§ What to work on
Turn the listing lines between the line holding "1366x768 pixels." and the line holding "click(177, 592)", inclusive, into a Markdown table with the columns Row and Listing line, skipping any blank lines.

§ Available data
········

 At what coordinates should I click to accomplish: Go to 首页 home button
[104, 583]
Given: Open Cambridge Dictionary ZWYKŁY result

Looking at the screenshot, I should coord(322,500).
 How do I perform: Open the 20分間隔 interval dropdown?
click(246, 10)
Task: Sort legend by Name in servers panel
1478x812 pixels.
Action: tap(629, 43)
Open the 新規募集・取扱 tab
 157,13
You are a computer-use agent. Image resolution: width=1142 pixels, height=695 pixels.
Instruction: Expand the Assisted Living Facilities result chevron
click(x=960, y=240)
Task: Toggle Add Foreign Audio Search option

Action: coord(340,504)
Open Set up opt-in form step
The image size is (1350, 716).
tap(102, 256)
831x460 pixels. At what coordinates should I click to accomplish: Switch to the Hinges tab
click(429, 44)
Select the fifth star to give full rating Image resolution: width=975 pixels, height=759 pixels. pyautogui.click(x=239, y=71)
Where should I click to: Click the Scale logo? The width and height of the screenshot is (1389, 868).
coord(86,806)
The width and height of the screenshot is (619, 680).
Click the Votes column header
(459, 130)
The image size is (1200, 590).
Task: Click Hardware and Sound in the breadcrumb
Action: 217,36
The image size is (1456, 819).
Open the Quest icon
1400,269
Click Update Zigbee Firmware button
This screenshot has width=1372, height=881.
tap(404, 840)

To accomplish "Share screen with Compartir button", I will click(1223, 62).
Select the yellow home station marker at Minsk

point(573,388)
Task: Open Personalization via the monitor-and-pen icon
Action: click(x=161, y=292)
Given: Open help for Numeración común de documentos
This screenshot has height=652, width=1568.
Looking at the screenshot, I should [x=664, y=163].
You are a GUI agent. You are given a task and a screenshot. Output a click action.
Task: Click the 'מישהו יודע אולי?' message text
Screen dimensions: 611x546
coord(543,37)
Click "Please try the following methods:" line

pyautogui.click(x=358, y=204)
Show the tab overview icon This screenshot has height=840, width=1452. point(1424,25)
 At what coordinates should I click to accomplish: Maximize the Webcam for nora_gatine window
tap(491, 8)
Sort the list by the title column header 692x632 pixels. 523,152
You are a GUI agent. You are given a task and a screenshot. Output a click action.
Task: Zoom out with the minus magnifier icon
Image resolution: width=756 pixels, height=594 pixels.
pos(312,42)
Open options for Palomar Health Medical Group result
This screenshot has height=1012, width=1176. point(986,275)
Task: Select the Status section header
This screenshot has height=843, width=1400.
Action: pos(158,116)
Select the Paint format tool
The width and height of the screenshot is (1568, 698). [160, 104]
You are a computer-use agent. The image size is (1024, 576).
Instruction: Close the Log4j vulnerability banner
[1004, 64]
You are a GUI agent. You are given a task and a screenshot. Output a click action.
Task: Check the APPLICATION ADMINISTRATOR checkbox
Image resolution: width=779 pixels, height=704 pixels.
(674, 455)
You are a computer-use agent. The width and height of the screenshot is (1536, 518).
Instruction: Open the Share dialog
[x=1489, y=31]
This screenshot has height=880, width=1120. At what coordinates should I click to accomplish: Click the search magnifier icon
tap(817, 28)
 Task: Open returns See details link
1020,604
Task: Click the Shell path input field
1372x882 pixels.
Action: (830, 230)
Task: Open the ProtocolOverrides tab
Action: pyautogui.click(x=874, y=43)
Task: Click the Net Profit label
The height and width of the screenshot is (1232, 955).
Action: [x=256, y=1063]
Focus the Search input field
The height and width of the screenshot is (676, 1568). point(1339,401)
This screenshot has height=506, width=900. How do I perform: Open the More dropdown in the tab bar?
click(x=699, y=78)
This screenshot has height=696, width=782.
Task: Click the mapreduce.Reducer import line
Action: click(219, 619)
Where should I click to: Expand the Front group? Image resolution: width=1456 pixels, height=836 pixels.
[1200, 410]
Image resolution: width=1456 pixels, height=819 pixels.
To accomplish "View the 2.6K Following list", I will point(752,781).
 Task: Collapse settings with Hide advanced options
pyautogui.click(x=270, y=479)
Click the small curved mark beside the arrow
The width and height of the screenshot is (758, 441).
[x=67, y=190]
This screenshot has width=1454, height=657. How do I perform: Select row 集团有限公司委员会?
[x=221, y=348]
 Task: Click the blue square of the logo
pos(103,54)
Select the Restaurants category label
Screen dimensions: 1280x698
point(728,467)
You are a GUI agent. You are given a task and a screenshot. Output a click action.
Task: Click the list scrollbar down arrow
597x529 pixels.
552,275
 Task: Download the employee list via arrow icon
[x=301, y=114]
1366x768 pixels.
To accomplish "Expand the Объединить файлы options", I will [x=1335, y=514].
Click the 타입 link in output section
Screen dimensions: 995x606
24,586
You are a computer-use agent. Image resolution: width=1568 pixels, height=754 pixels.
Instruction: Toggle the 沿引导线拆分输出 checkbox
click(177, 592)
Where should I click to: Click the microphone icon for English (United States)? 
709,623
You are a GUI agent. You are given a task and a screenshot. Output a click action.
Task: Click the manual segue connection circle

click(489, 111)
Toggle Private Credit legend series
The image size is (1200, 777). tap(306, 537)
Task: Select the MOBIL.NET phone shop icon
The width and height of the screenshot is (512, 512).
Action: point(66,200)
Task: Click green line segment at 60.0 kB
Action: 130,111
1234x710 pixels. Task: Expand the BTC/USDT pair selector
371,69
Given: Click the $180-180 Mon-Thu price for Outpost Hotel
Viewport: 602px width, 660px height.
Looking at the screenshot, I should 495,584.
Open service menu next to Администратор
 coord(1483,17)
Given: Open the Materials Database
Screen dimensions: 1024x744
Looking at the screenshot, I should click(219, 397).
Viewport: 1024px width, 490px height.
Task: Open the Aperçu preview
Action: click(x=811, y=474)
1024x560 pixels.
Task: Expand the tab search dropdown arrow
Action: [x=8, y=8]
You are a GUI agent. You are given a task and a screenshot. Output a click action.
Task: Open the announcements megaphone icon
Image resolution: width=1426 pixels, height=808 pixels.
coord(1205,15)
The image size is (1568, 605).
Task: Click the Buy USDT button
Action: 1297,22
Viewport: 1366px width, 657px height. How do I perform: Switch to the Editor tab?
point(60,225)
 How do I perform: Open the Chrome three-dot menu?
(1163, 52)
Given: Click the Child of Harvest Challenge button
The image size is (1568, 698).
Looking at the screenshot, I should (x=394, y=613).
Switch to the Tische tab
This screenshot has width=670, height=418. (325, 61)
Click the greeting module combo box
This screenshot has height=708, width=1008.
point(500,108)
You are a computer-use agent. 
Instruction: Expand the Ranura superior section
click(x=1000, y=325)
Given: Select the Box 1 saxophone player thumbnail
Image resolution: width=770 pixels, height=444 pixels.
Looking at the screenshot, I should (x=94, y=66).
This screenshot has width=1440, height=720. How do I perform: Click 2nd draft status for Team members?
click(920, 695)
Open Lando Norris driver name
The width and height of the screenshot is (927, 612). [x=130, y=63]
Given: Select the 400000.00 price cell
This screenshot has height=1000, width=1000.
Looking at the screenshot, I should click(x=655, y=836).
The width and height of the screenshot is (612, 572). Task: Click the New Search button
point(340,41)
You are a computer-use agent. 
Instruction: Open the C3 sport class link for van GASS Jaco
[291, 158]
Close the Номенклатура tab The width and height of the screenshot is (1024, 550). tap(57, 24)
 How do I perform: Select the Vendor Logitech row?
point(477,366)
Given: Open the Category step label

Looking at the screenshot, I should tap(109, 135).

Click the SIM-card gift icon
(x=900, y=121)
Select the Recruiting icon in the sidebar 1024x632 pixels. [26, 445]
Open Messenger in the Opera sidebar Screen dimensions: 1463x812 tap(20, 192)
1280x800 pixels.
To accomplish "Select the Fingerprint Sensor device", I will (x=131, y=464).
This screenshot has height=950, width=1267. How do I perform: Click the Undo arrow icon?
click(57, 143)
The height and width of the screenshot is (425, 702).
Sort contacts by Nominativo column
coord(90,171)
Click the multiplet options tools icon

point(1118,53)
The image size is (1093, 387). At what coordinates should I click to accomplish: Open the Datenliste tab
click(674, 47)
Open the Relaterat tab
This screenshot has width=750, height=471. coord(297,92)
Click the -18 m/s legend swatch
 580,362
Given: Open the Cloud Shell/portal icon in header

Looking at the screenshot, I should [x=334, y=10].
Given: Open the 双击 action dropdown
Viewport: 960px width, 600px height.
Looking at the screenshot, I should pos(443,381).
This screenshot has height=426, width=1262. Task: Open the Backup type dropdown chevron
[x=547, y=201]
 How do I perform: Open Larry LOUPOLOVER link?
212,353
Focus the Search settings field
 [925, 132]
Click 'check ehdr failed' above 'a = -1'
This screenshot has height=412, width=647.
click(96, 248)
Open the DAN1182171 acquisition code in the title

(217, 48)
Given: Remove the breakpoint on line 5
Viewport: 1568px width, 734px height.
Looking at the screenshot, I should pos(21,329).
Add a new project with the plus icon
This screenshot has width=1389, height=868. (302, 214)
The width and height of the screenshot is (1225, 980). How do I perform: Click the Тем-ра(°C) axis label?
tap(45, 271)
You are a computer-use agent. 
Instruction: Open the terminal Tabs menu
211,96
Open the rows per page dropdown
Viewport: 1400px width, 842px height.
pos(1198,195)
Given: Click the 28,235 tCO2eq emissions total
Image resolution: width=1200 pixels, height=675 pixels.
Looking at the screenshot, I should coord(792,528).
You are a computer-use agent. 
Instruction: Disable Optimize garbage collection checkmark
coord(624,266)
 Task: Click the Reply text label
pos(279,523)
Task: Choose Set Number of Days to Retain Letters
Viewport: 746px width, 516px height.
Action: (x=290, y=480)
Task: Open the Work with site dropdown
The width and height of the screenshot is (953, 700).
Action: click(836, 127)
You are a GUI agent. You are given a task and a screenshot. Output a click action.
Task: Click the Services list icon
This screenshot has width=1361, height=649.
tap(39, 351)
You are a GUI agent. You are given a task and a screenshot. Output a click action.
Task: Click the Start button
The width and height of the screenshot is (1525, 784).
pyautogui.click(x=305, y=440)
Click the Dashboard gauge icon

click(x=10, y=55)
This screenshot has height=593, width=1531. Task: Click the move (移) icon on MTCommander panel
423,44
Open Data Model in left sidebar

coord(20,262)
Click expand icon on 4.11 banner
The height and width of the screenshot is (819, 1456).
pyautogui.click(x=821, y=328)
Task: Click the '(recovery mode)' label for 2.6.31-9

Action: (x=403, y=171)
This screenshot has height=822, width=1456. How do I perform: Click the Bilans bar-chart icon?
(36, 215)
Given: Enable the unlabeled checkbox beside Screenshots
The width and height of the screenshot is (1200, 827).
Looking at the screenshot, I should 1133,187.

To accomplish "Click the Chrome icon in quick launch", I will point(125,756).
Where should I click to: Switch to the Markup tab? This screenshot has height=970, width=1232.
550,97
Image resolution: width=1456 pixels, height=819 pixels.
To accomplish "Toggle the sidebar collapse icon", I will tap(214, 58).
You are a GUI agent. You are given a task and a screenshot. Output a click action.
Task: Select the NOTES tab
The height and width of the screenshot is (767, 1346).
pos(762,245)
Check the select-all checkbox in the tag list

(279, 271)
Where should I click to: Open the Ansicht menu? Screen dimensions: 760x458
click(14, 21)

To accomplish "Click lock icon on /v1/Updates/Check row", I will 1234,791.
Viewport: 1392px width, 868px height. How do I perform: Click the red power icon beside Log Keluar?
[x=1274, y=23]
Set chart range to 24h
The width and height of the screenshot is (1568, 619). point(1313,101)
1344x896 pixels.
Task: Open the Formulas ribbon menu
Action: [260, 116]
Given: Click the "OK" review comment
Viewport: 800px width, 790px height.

········

§ Solution to the exercise
| Row | Listing line |
|---|---|
| 1 | 1366x768 pixels. |
| 2 | To accomplish "Expand the Объединить файлы options", I will [x=1335, y=514]. |
| 3 | Click the 타입 link in output section |
| 4 | Screen dimensions: 995x606 |
| 5 | 24,586 |
| 6 | You are a computer-use agent. Image resolution: width=1568 pixels, height=754 pixels. |
| 7 | Instruction: Toggle the 沿引导线拆分输出 checkbox |
| 8 | click(177, 592) |